--- Input for this task Enclosed Below ---

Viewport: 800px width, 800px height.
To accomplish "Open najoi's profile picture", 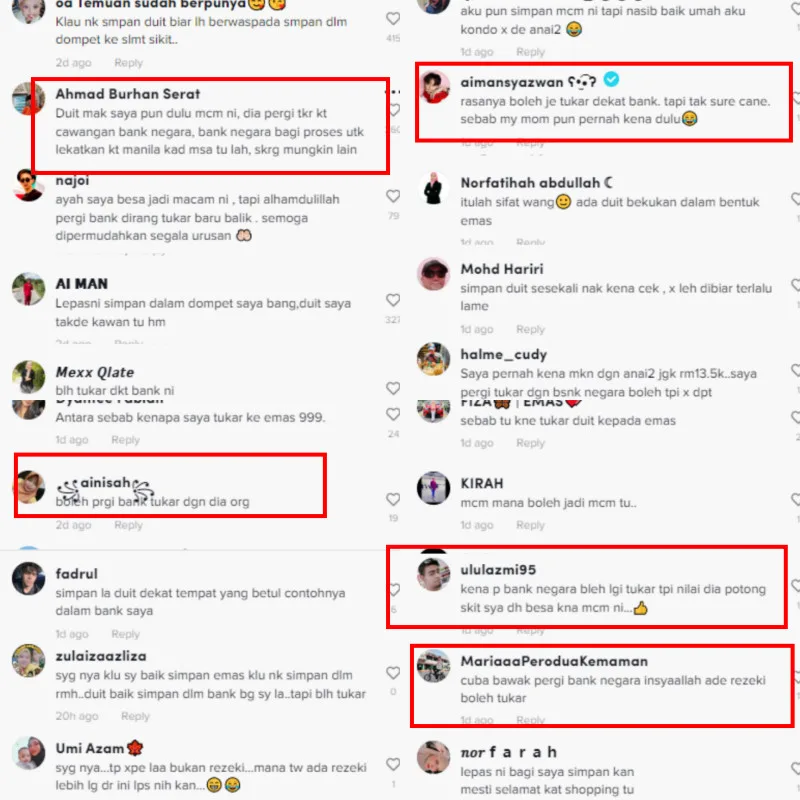I will point(28,185).
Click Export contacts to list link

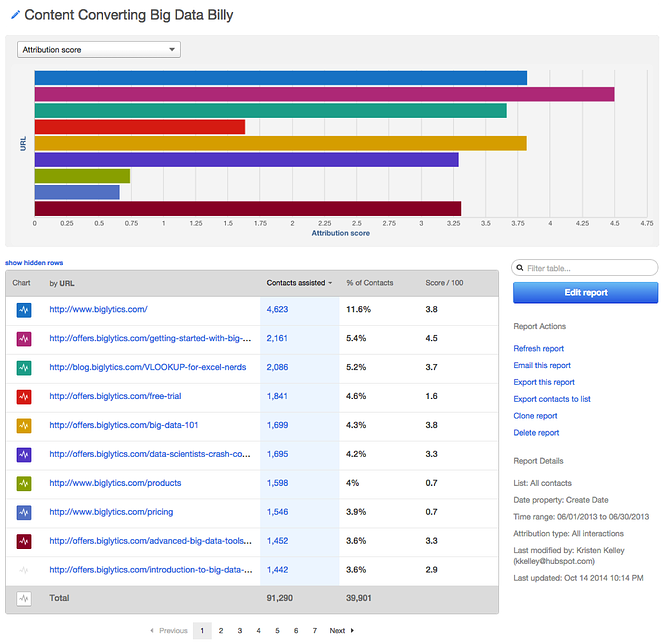coord(551,399)
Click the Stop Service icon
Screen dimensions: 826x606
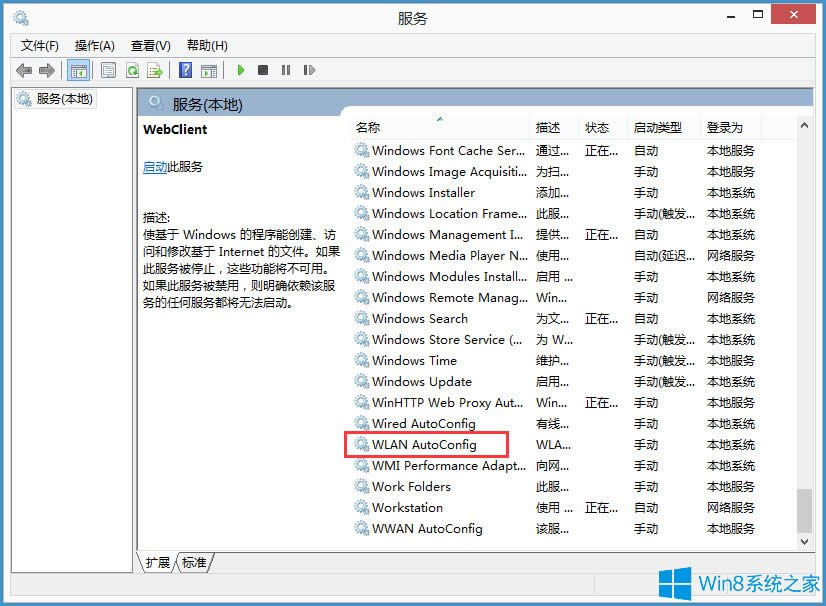[x=263, y=70]
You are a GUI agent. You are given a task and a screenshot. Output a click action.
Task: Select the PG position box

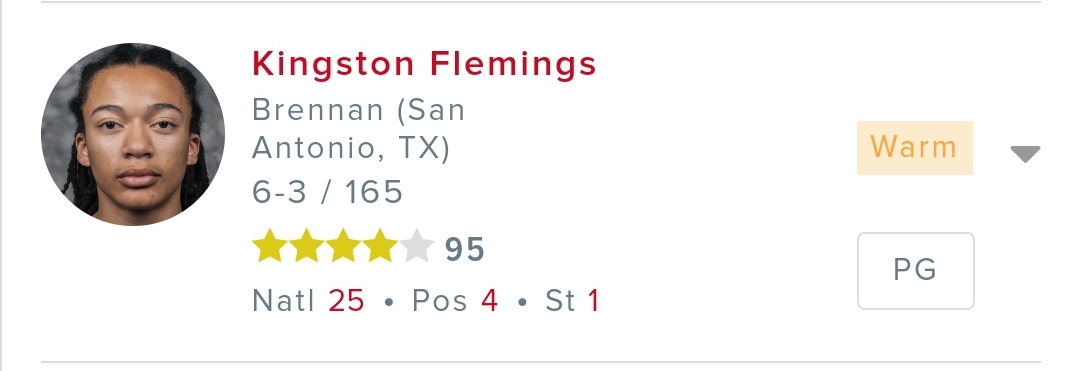[x=915, y=271]
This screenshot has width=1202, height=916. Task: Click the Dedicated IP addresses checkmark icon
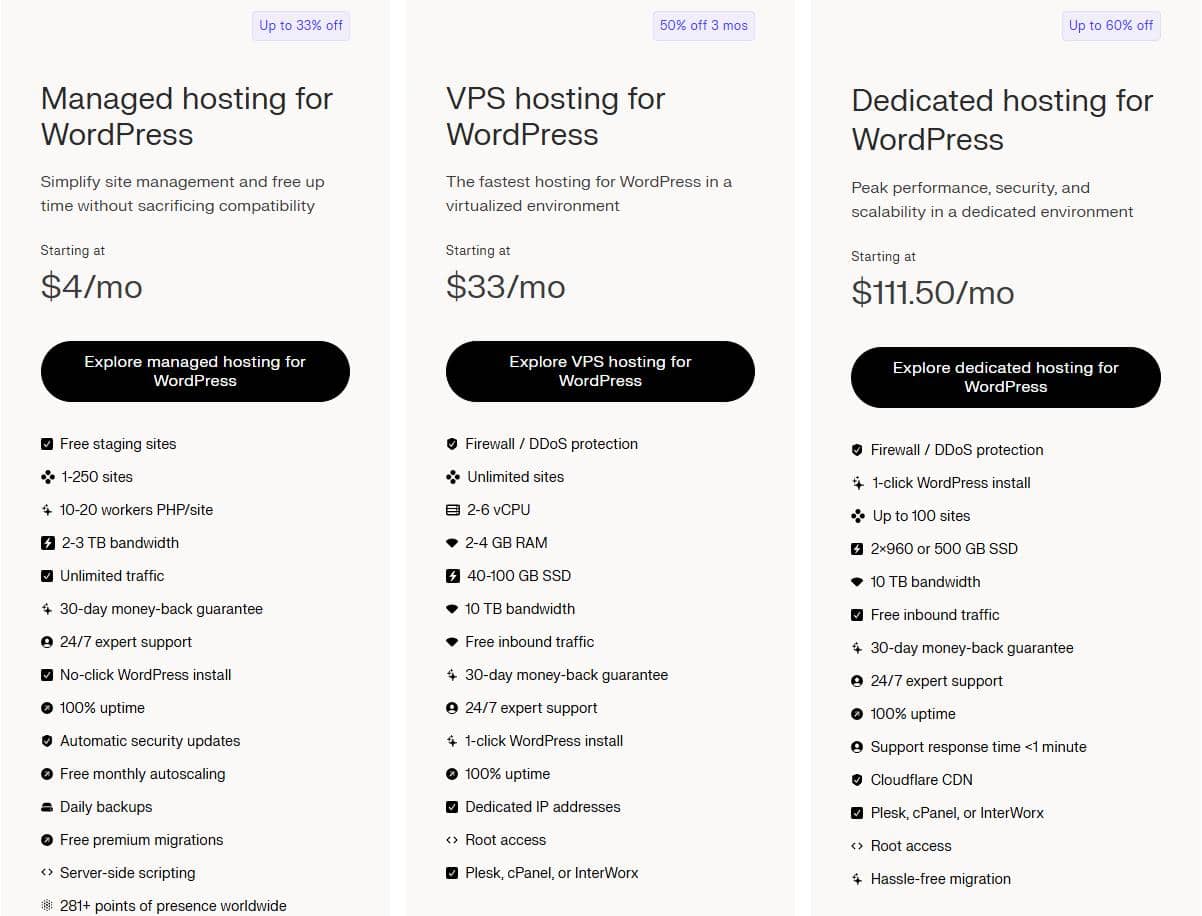[452, 807]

--- End of Enclosed Input for this task ---

Required work: Find the line with "Screen dimensions: 826x606" in the listing above, then write it out along with every later line through the last one, exactly, omitting pictures.

Task answer:
Screen dimensions: 826x606
[x=263, y=70]
You are a GUI agent. You are given a task and a screenshot. Output a click action.
Task: Select the PG position box

[x=915, y=271]
This screenshot has width=1202, height=916. Task: Click the Dedicated IP addresses checkmark icon
[452, 807]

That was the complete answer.